Friday, October 29, 2010

Insiders Aren't Buying It

http://www.cnbc.com/id/39850796

Insider Selling Volume at Highest Level Ever Tracked

Here are excerpts from an article published on the CNBC website on Tues. Oct. 26, 2010, written by John Melloy.

The overwhelming volume of sell transactions relative to buy transactions by company insiders over the last six months in key leading sectors of the market is the worst Alan Newman, editor of the Crosscurrents newsletter, has ever seen since he began tracking the data....

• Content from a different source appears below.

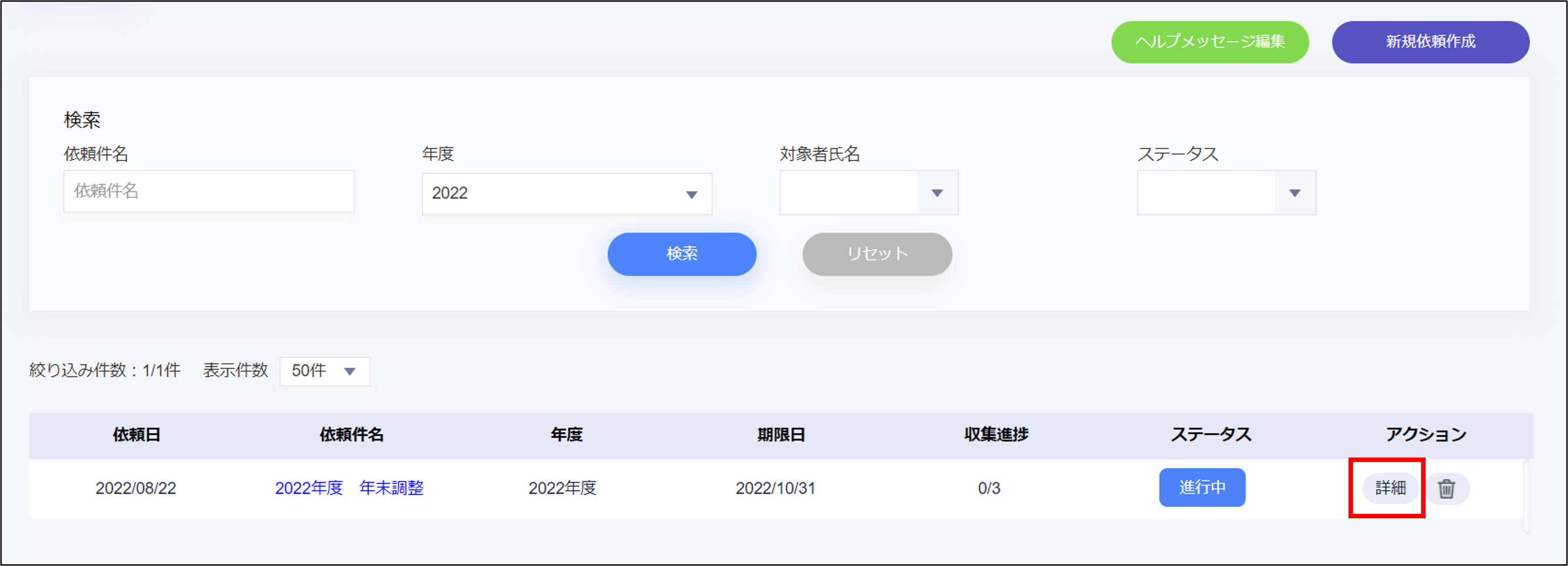Click inside the 対象者氏名 text field

pyautogui.click(x=849, y=193)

The largest companies in three of the most important leading sectors of the market have seen their executives classified as insiders sell more than 120 million shares of stock over the last six months. Top executives at these very same companies bought just 38,000 shares over that same time period, making for an eye-popping sell to buy ratio of 3,177 to one.

The grand total for the three sectors are “as awful as we have ever seen since we began doing this exercise years ago,” said Newman, who was ahead on such trends as the dangers of high-frequency trading and ETFs before the ‘Flash Crash’. “Clearly, insiders are seeing great value only in cash. Their actions speak volumes for the veracity for the current rally.”....


But the overall market doesn't seem to care. I keep seeing the market going up, and wondering, why are people investing in it? And if Joe Main Street knew how fast the insiders are getting out of the market, would he still be putting his money there?

The insider data “is good reason for considerable caution once the price action fades,” said Simon Baker, CEO of Baker Asset Management. Still “insiders normally buy early and sell early too. Longer term -- 12 months out -- it is more of a red flag.”

Newman isn’t alone in warning about insider selling. The latest report from Vickers Weekly Insider, a publication that makes investments based upon these transactions, shows that total insider sell transactions relative to purchases on the New York Stock Exchange are running at a ratio of more than four to one over the last eight weeks. The normal reading, because of options selling and other factors, is about 2 sales for every buy, according to Vickers.


Can you say "rats jumping off a sinking ship?"